Переборка картошки — «блатная работёнка», и попасть на неё далеко не всегда можно. Работа неутомительная, всегда можно пристроиться своей компанией, поболтать, помечтать. Это не пни корчевать. Хоть и сыровато, и гнилью тянет, но ведь ко всему можно притерпеться и не обращать внимания. В Красноярской же пересылке это был просто «рай». Если «ВОХРовцы» попадались симпатичные, еще не окончательно озверевшие на своей идиотской работе и понимающие, что с берегов Енисея не побежишь, так что особо охранять нечего, они разрешали развести небольшой костёрик у входа в овощехранилище и напечь картошки на всю компанию, включая и их самих. В общем — «житуха!», как выражались урки.

**Приведённые данные**
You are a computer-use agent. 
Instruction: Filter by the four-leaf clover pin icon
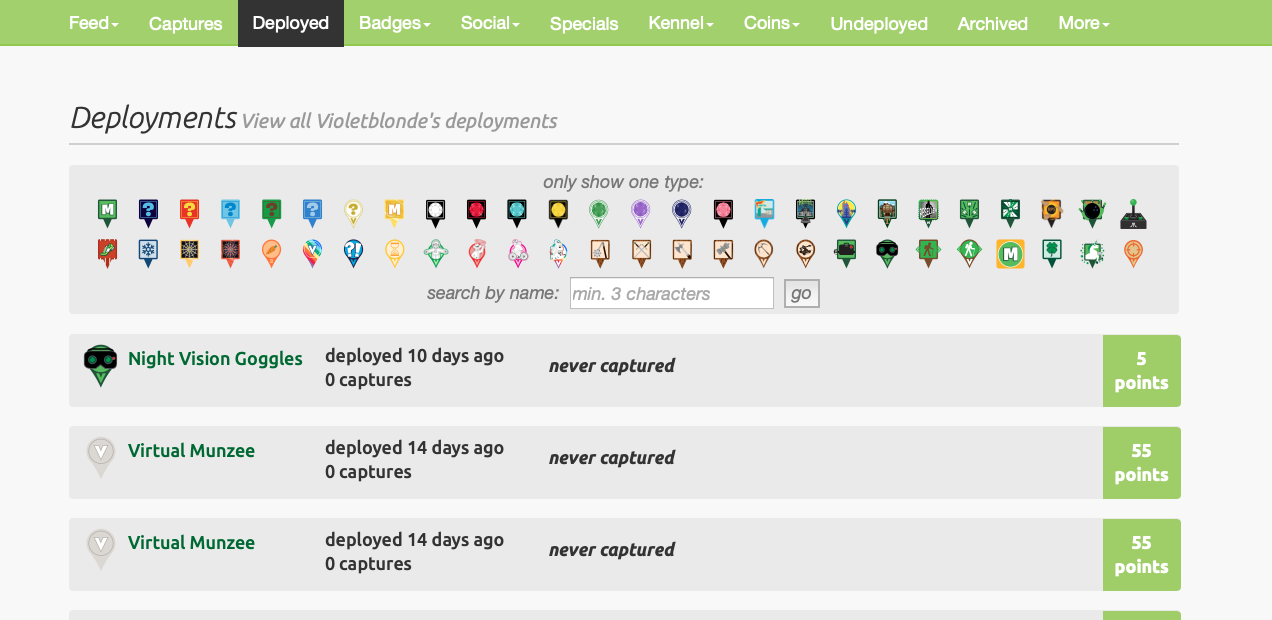pyautogui.click(x=1051, y=253)
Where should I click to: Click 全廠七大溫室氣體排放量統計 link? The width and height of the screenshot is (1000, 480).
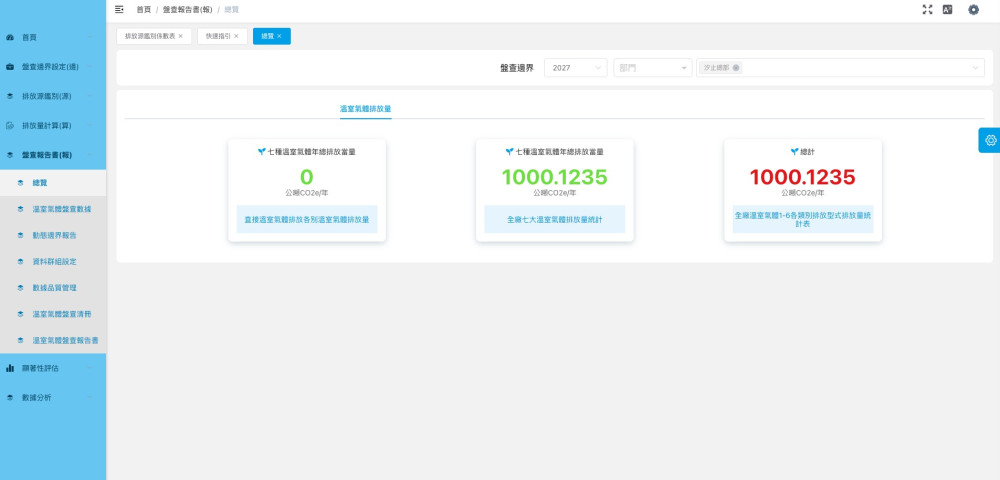[554, 219]
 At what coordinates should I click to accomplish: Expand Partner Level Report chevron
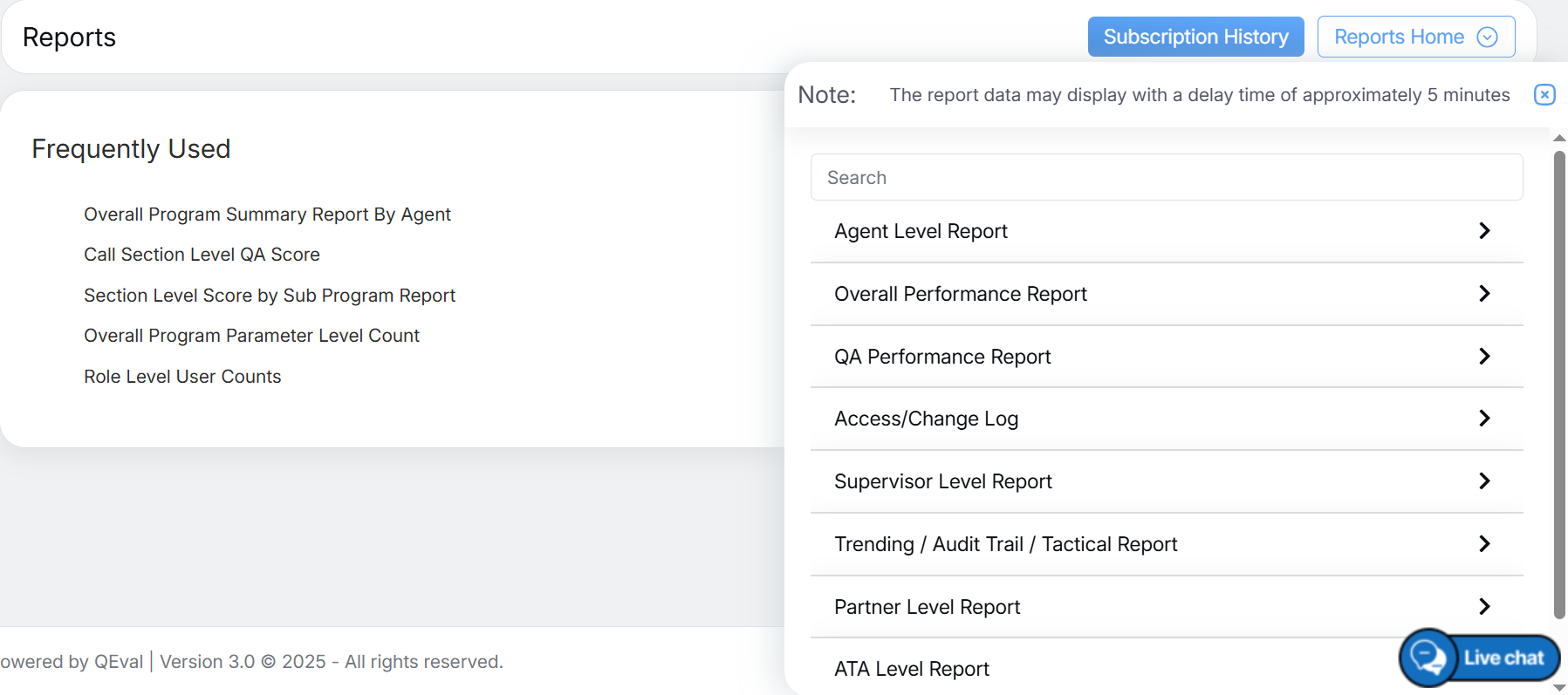pos(1483,607)
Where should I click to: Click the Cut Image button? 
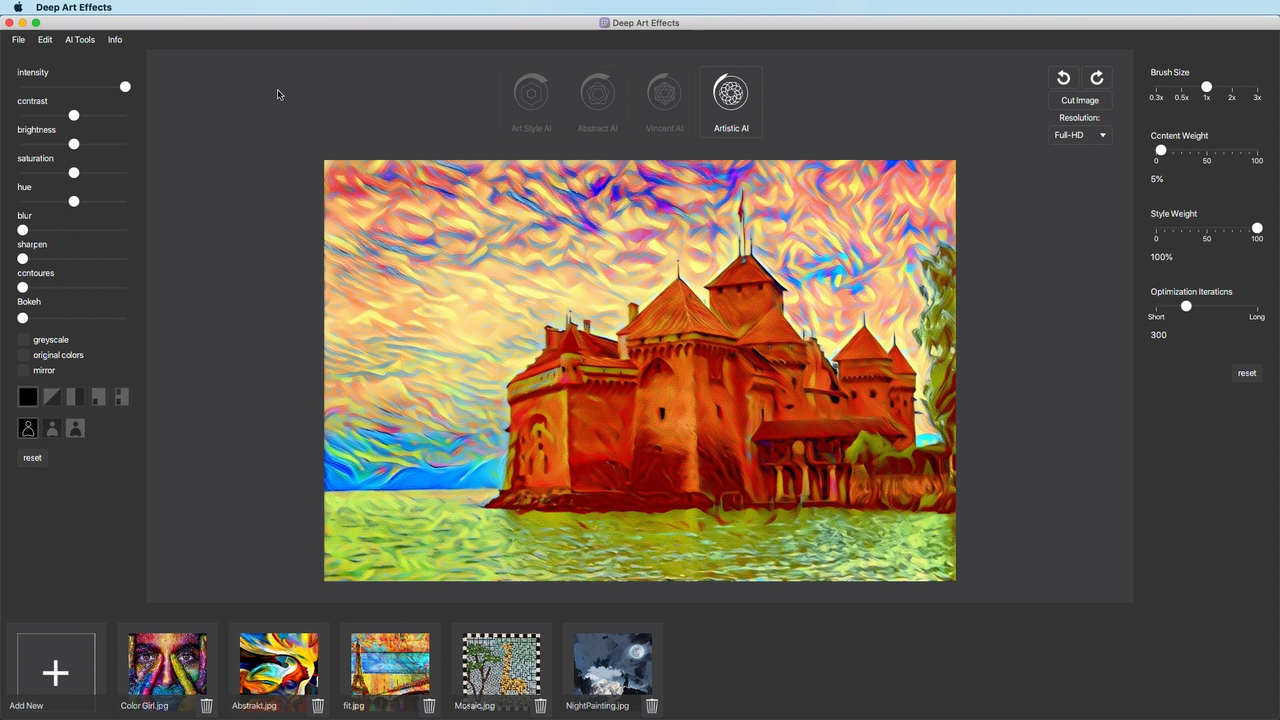(1079, 99)
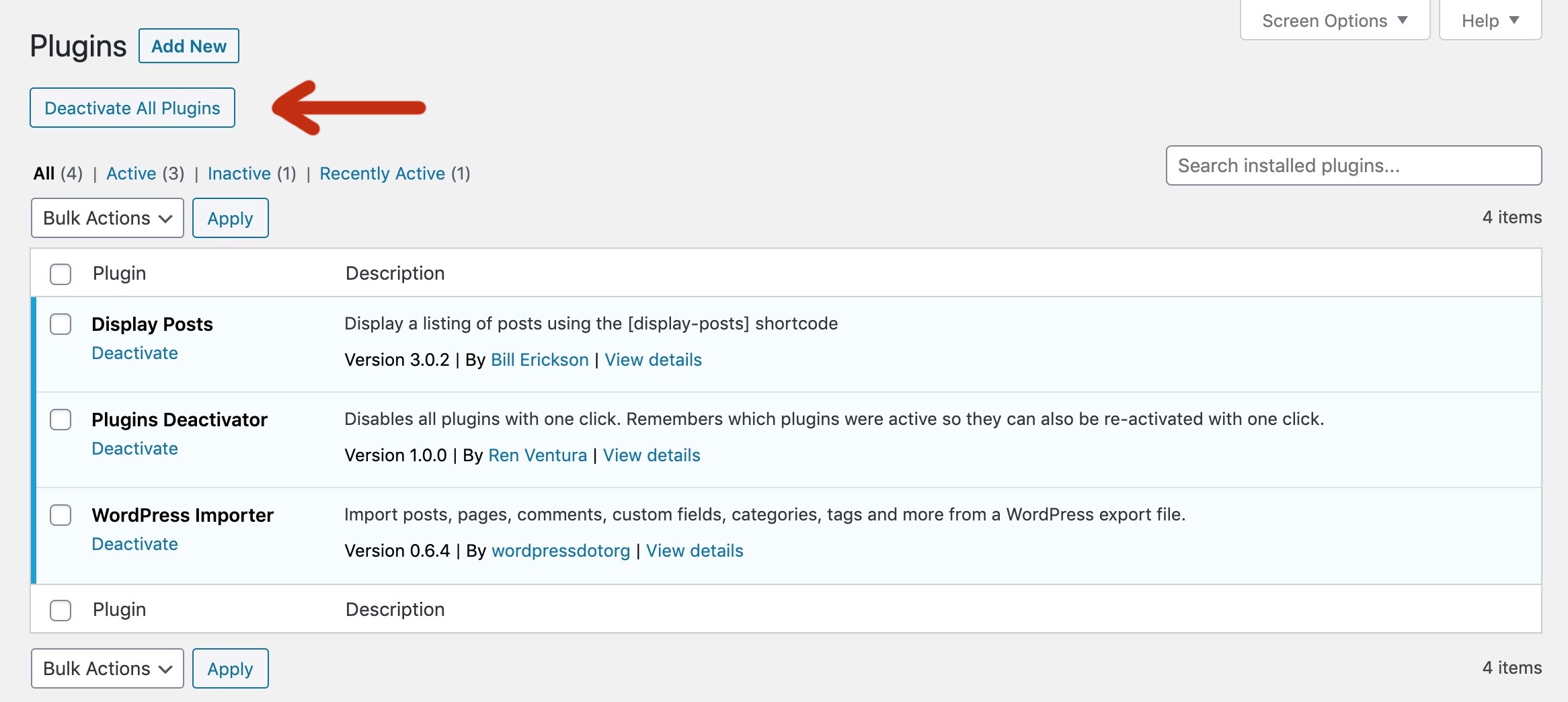Toggle the select-all checkbox in table header
The height and width of the screenshot is (702, 1568).
61,274
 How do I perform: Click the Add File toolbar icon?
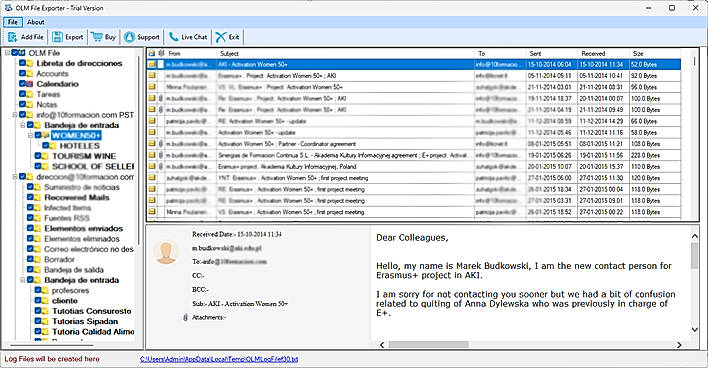[13, 37]
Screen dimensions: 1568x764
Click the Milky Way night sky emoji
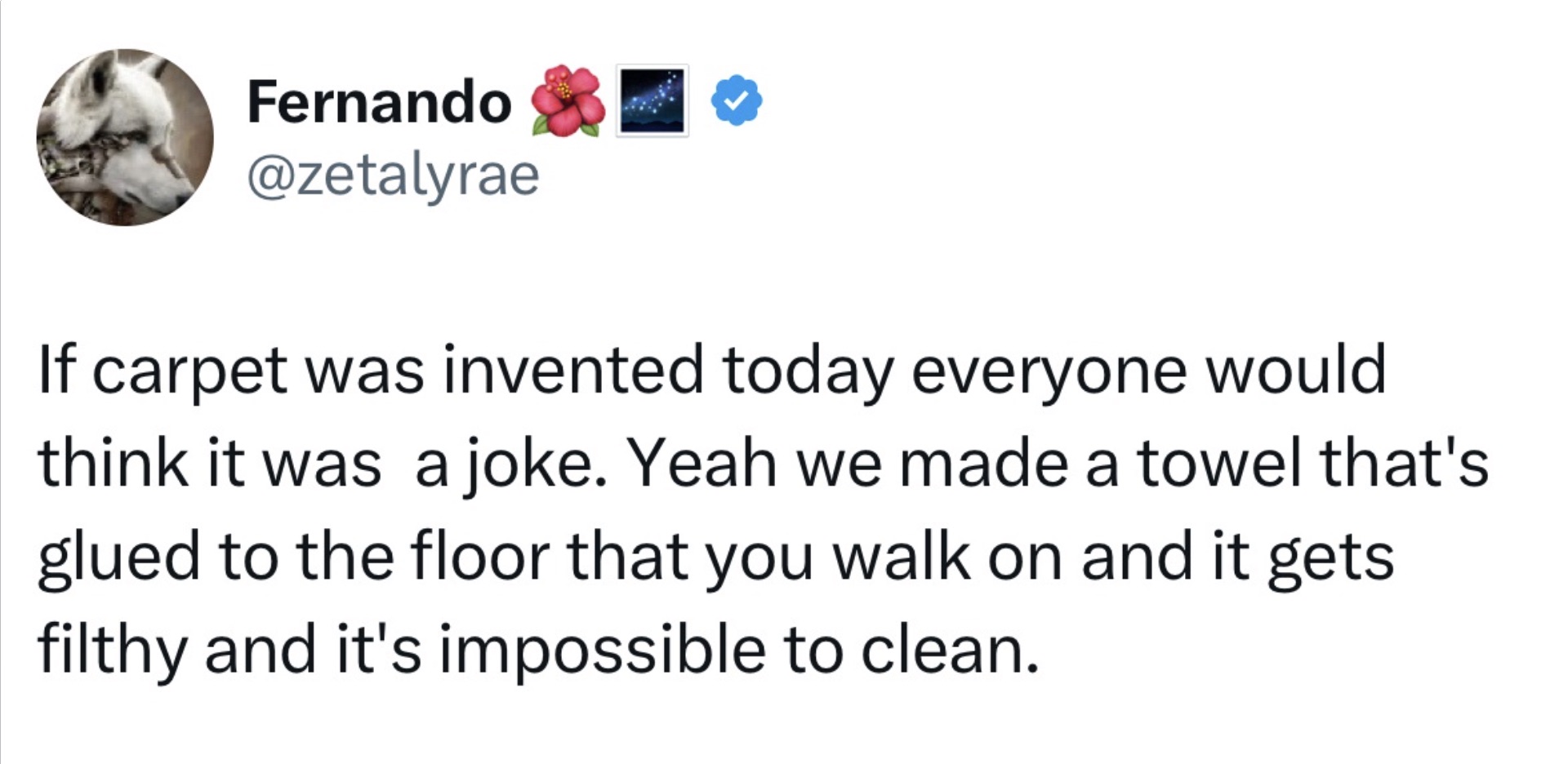pyautogui.click(x=653, y=100)
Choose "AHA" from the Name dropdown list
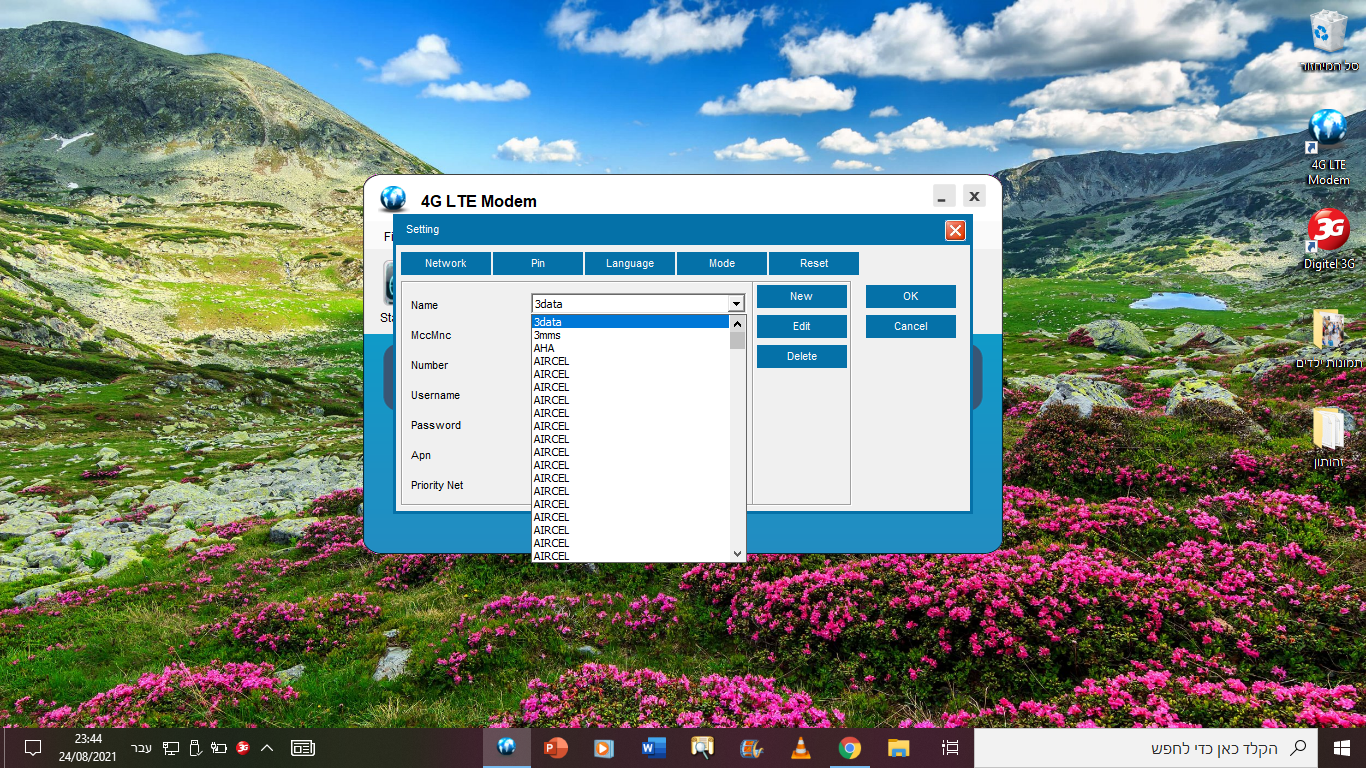Image resolution: width=1366 pixels, height=768 pixels. coord(544,349)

**Цель упражнения**
Пожалуйста, продолжите текст о переборке картошки на Красноярской пересылке, начав сразу после его последнего предложения. Данные здесь не понадобятся.

**Ответ**
Не плохо было и в камере. Огромная камера, с широкими сплошными нарами, но всего в один невысокий этаж, почти пуста. Уркачек немного, и всех их быстро забирают, рассовывая по Красноярским лагпунктам. Они же не ссыльные, а просто этапники, «зе-ка». И держатся они отдельной кучкой, к нам, — «фашистам» не лезут. Взять у нас нечего. Если они идут на картошку, то вовсе не для того, чтобы её перебирать. Полеживают себе на крыше овощехранилища, нежась на весеннем солнышке, изредка лениво перебрасываясь похабными шутками с конвоирами. Те с крыши их не гонят — никаких «норм» с пересыльных не спрашивают. Это мы по, привычке и по глупости, ковыряемся понемножку в затхлом овощехранилище… Они и костёрчик себе отдельный сооружают. И в камере лежат на отшибе, но ведут себя относительно прилично.
В камере тихо и просторно — такая благодать! Окна большие, и никаких щитов; солнце так и хлещет в камеру, только пока — увы, еще не греет. В камере прохладно, это единственное неудобство. Ночью мы, три подруги — я, Бетти Глен и Маруся Ненайшвили — тесно жмемся друг к другу, натягивая на себя ледащие стиранные-перестиранные одеялишки. Зато воздуха, чистого воздуха — сколько хочешь, дыши — не надышишься!..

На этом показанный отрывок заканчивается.